I wrote that I received an inquiry from a French on “Programming Linguistics” that I proposed in my graduate thesis in a blog article titled “Linguistics of programming languages ― now an inquiry on my graduate thesis came from France”. Yesteday I received another inquiry from a Japanese, and I searched for related work. As I wrote in the above article, there have been a few studies on programs regarded as human-written linguistic expressions. However, in this time, I found a paper by Masaru Ohba and Katsuhiko Gondow, which analyzes the strudture of identifiers.
In my graduate thesis [Kan 81] (in Section 4.2), I pointed out that there were identifiers consisted of multiple elements (i.e., morphemes), and they were articulated by white spaces, such as “towers of hanoi” or articulated by underlines (“_”) or hyphens (“-”), or the first character of each element is capitalized, such as “FileOfInteger”.

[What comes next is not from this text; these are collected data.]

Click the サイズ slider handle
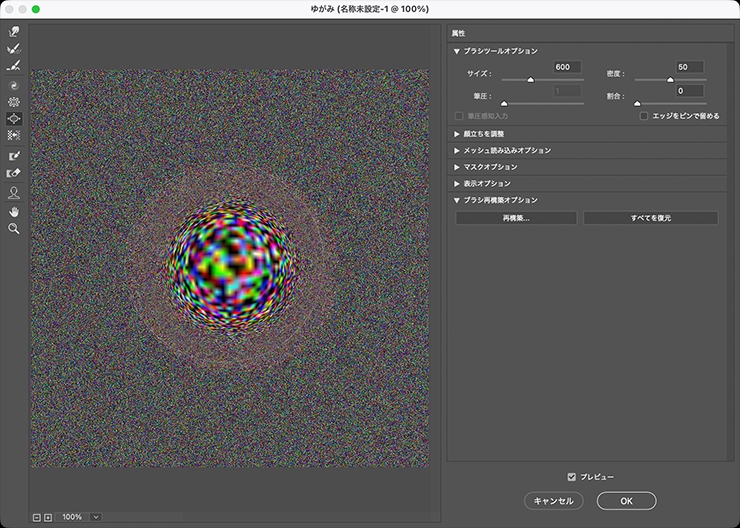The height and width of the screenshot is (528, 740). click(x=531, y=79)
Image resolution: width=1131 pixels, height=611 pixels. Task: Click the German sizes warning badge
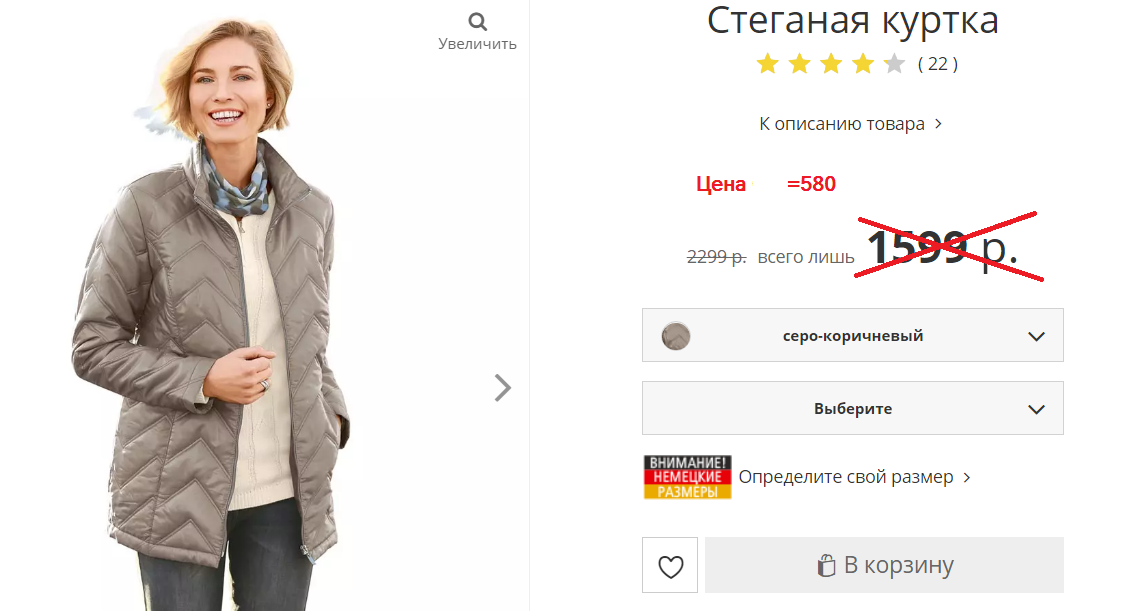pyautogui.click(x=687, y=477)
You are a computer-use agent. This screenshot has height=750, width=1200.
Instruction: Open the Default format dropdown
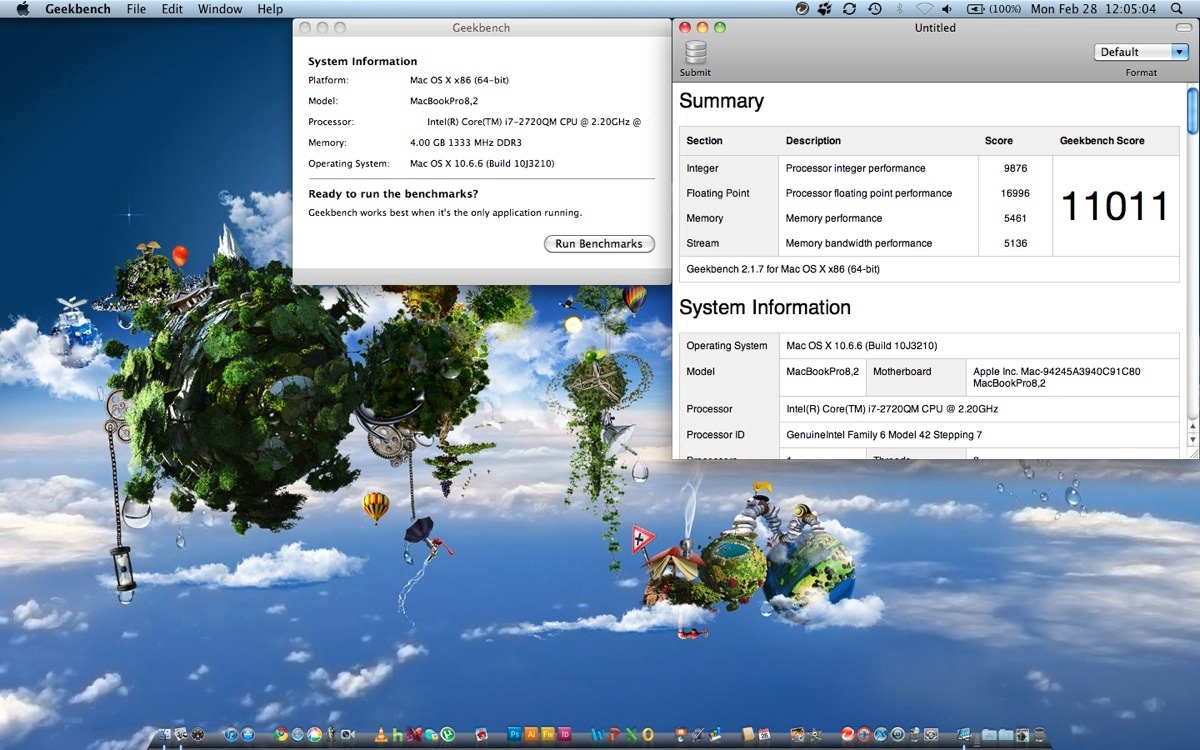(x=1141, y=52)
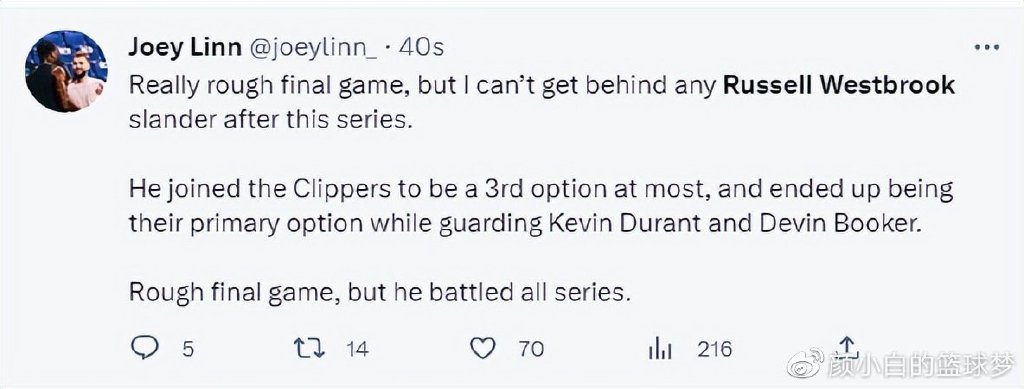Click the Weibo logo watermark icon
The width and height of the screenshot is (1024, 389).
[x=805, y=363]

Ohba et al [Ohb 05] calls such elements of identifiers “concept keywords”. They tried to find concept keywords automatically. For this purpose, they developed the ckTF/IDF method, which is based on so-called TF/IDF method that have been used for analyzing natural languages. A feature of the ckTF/IDF method is that prefixes such as “kbd_” are not regarded as concept keywords. This is probably because such prefixes often representes abbreviated module names but they have no concern to the meaning of the identifiers.

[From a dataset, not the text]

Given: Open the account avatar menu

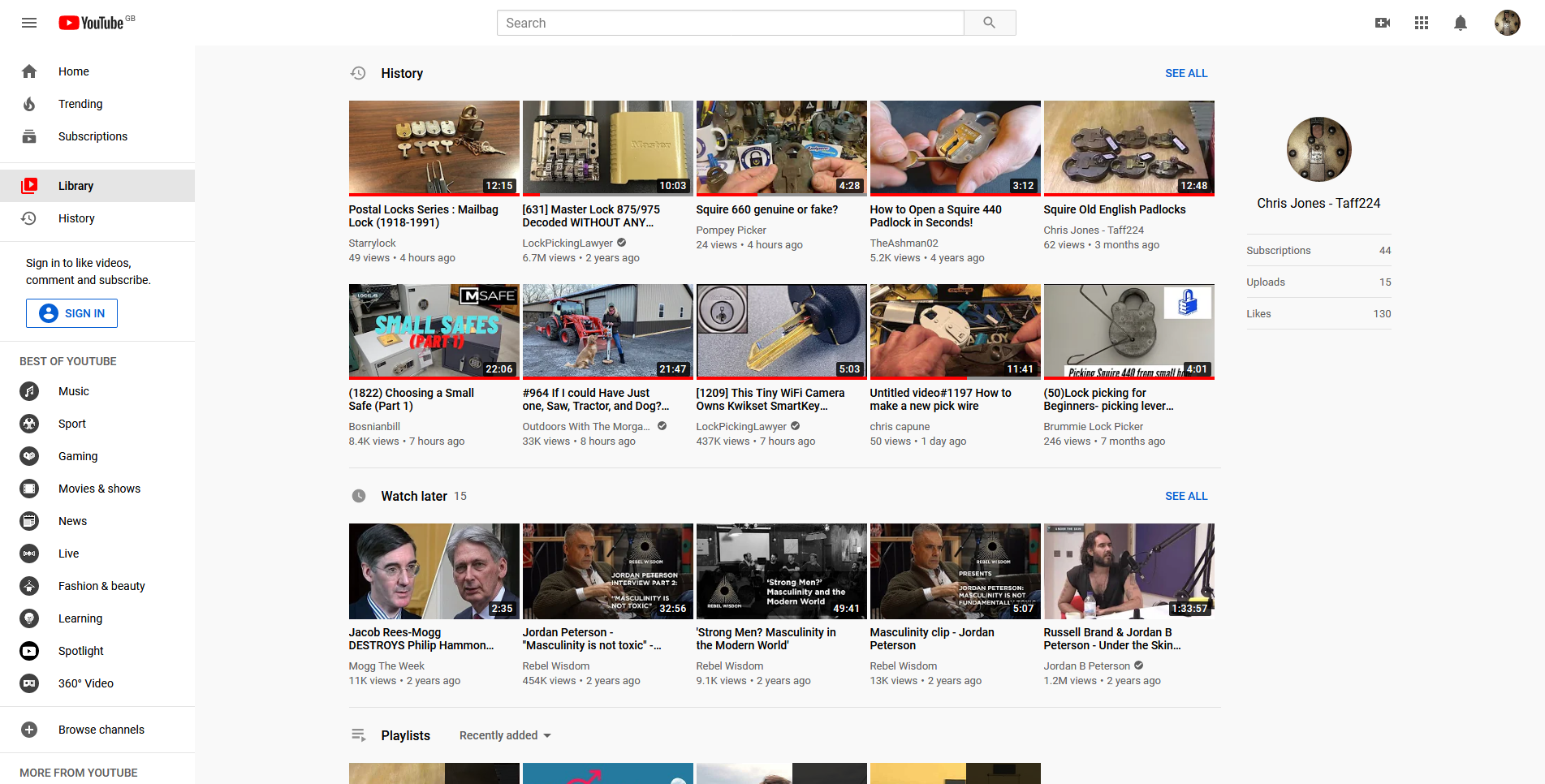Looking at the screenshot, I should pos(1507,23).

The authors of this paper do not seem to have had feeling that they studied human beings (i.e., they probably did not think they studied a humanity). However, this work is apparently a part of the Morphology of programming languages that I specified in my graduate thesis.
References
- [Kan 81] Kanada, Y., “Toward Programming Linguistics”, Master's Thesis, University of Tokyo Graduate School, 1981 (in Japanse).
- [Ohb 05] Ohba, Masaru and Gondow, Katsuhiko, “Toward Mining "Concept Keywords" from Identifiers in Large Software Projects”, Int'l Workshop on Mining Software Repositories 2005, pp. 1—5, 2005.